Peter M. Weitzel for his instrumental role in re-establishing the SMPTE U.K. Section, and for his leadership in driving the growth of the Section and the quality of programming provided to its members. A driving force behind the U.K. Section, Weitzel’s enthusiasm, determination, and outreach, especially to students and universities, have contributed to the 200-percent increase in the Section’s membership during its first two years of operation. His passion for the Society’s core mission and goals is ever-present as he works to increase the visibility and impact of SMPTE at both a global and regional level.
The Excellence in Standards Award recognizes individuals or companies that have been actively involved in advancing the Society’s standards activities and processes. The 2014 award will be presented to John Hudson for his sustained efforts in the development and evolution of standards relating to real-time electrical and optical streaming media interfaces for video and D-Cinema production. Hudson authored the SMPTE 3Gb/s serial digital interface (SDI) standard in parallel with his work developing the necessary components, resulting in a rapid and successful adoption of the interface by the industry, and he is a key player in the development of 6Gb/s and 12Gb/s UHDTV SDI interfaces. Hudson’s SMPTE work is characterized by commitment and competence, combined with an attitude of cooperation and collegial relations with colleagues and competitors.

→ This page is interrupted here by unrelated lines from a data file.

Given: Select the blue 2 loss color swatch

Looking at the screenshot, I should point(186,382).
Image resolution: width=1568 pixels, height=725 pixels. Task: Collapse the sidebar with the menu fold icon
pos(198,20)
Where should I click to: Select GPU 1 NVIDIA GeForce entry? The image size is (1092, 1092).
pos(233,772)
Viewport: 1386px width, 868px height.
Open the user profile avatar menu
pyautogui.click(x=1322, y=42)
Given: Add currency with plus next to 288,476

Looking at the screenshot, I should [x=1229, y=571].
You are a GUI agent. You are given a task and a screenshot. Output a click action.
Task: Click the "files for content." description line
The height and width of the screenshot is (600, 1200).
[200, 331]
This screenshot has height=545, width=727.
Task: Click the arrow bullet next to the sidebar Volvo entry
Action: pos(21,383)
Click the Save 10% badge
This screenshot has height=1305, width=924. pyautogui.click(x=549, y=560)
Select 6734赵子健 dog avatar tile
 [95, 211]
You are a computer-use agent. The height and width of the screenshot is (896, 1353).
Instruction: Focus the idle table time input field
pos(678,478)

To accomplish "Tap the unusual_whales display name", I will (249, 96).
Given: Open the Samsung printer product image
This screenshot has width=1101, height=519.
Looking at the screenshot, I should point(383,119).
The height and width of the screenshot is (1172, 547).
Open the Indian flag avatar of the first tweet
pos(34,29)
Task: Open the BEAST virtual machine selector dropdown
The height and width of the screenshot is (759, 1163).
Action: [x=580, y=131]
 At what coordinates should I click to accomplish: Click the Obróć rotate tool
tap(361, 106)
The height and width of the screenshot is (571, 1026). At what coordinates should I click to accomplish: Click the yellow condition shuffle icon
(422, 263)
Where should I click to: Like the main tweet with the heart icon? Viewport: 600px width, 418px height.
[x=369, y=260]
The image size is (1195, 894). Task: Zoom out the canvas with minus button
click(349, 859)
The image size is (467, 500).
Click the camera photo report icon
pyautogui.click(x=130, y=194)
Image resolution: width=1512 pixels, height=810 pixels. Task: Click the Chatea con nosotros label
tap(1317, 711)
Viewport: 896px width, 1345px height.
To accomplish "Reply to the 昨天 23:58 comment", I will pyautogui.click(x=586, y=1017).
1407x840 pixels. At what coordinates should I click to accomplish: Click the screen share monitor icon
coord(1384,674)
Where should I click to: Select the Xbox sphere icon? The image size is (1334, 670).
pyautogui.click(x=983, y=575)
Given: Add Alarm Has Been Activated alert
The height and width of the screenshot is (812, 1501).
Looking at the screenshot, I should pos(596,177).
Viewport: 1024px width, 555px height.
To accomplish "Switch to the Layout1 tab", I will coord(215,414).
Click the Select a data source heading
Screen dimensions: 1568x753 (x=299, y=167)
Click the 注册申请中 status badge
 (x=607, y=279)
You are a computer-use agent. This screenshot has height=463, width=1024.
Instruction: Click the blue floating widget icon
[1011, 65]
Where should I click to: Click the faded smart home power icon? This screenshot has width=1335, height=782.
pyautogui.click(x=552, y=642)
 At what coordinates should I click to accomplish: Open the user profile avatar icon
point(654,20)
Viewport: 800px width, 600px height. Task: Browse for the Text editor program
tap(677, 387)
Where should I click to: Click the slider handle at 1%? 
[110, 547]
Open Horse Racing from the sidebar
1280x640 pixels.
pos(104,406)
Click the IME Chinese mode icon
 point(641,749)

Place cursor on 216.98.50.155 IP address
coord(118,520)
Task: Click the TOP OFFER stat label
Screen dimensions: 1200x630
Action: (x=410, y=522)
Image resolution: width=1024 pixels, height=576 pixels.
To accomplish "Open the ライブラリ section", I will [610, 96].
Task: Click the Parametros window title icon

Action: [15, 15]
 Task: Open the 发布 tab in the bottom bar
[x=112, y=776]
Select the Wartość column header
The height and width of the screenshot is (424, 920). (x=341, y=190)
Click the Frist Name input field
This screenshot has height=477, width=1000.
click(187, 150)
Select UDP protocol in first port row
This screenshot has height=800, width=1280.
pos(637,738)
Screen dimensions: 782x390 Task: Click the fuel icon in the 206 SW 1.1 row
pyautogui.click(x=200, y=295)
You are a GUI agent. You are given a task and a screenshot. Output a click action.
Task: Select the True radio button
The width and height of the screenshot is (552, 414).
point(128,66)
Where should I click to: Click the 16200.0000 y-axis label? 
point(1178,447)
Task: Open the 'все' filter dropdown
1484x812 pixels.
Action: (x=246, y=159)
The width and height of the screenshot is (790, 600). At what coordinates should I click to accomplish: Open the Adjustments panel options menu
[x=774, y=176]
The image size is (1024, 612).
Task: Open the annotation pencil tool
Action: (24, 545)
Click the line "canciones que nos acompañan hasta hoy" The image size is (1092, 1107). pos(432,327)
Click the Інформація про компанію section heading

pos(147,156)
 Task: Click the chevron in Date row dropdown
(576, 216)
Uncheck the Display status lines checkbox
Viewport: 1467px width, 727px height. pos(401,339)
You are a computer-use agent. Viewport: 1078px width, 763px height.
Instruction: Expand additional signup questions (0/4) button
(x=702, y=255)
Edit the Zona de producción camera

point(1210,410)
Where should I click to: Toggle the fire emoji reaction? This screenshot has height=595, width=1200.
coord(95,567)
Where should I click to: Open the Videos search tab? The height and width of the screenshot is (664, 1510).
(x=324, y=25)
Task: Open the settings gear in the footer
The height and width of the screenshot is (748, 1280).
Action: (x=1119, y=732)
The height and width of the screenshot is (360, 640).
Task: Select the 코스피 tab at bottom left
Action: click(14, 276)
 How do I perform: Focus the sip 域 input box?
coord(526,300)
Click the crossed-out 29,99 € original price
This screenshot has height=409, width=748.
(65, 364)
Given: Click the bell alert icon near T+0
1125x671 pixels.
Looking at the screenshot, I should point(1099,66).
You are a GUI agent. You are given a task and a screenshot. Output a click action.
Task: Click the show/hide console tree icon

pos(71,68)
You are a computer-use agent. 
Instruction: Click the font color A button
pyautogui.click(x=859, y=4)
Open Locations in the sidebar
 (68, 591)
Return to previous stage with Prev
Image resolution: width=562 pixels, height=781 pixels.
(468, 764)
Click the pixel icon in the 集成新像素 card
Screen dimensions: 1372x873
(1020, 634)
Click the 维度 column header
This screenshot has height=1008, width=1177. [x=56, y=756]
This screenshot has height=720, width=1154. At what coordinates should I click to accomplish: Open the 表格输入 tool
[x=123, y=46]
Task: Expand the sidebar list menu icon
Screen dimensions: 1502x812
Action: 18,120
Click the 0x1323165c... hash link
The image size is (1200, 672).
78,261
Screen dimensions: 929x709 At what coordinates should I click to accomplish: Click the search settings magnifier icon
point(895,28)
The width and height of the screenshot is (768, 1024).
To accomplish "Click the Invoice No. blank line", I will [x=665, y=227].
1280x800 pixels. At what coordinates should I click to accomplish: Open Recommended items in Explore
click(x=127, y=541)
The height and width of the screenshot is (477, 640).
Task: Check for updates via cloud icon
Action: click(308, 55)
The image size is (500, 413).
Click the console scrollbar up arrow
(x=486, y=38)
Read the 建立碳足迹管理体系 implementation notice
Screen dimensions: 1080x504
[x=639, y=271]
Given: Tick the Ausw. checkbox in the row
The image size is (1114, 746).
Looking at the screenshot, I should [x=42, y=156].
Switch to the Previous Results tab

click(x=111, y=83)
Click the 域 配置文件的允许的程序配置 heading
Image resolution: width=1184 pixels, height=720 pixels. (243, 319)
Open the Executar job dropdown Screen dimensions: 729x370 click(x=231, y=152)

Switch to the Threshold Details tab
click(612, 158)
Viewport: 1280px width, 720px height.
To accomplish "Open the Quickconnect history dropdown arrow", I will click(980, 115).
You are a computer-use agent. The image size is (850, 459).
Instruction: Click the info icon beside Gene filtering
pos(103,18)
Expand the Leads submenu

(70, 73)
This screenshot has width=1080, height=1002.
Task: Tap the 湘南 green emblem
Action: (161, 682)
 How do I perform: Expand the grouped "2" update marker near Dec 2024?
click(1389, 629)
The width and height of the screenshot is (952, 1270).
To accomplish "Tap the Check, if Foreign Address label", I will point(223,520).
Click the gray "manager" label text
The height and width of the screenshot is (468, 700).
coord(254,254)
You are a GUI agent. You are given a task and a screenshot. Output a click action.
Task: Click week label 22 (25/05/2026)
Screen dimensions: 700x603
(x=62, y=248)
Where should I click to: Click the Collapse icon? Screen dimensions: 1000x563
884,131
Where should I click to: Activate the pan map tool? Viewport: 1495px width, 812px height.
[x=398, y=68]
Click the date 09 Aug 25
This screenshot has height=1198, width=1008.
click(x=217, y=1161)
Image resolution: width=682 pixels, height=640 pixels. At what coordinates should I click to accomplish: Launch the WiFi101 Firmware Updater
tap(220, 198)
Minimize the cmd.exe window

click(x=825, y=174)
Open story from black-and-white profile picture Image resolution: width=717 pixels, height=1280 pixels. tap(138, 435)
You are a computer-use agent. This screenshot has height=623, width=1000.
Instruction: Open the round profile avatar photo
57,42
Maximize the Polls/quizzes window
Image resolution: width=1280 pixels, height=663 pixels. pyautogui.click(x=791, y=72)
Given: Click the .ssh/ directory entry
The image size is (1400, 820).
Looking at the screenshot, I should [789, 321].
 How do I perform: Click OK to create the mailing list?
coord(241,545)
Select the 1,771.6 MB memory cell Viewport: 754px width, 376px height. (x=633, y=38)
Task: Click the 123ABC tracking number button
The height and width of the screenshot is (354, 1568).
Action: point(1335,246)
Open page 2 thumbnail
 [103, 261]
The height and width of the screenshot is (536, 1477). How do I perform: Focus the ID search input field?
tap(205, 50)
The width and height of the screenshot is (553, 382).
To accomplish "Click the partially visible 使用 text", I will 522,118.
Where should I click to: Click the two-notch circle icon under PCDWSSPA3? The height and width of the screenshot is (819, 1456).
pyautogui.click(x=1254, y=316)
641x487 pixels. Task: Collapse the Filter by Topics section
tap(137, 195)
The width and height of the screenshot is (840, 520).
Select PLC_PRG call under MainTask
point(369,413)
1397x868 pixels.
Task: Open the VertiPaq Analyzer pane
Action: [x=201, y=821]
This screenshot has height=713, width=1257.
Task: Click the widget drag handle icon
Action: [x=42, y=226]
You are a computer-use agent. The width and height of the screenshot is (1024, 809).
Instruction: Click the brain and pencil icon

As previously announced, eight new SMPTE Fellows also will be recognized during the event: Hanno Basse, Thomas G. Edwards, Joseph J. Kane, Jr., John McCoskey, Andrew Quested, Vince Roberts, Jim Starzynski, and Colin R. Wright. More information about Fellows inductions is available at: www.smpte.org/2014fellows.
The Louis F. Wolf Jr. Memorial Scholarship is designed to help students further their undergraduate or graduate studies in motion pictures and television, with an emphasis on technology. The 2014 scholarship will be awarded to two students: Victoria K. McGowen and Matthew Ross Donato, both students at the Rochester Institute of Technology (RIT). Each student will receive $1,500 in scholarship funds, and both will be attending SMPTE 2014 to accept their awards.
Victoria K. McGowen was recognized by the selection committee for her drive and initiative early in her academic career. By the end of her sophomore year at RIT, McGowen already had gained experience working in multiple laboratories, as well as high marks in graduate-level courses. In addition to serving as a lab manager for an RIT lab supporting scientific work on technologies related to the motion-imaging sciences, she has taken on projects including development of a pipeline for real-time character animation using motion capture; development of an apparatus that can measure the latency of various displays with extreme precision; and creation of an anatomically accurate model of the human eye in Blender (an open-source 3D animation suite) with parameterized visual features that may be adjusted through a “home-brew” Python interface.
Matthew Ross Donato was recognized by the selection committee for his genuine interest in the SMPTE process and standards creation, as well as his ability to master both the art and science of filmmaking. Over the summer of 2013, Donato put his RIT motion picture science studies to work, serving in a television postproduction internship at NBC. He later earned a 2014 summer internship with the Academy of Motion Picture Arts and Sciences, Science & Technology Council, where he built ACES color transforms for digital cameras, calibrated and validated test equipment, and preformed psychophysical experiments. As part of his senior project work at RIT, he participated in SMPTE standards work.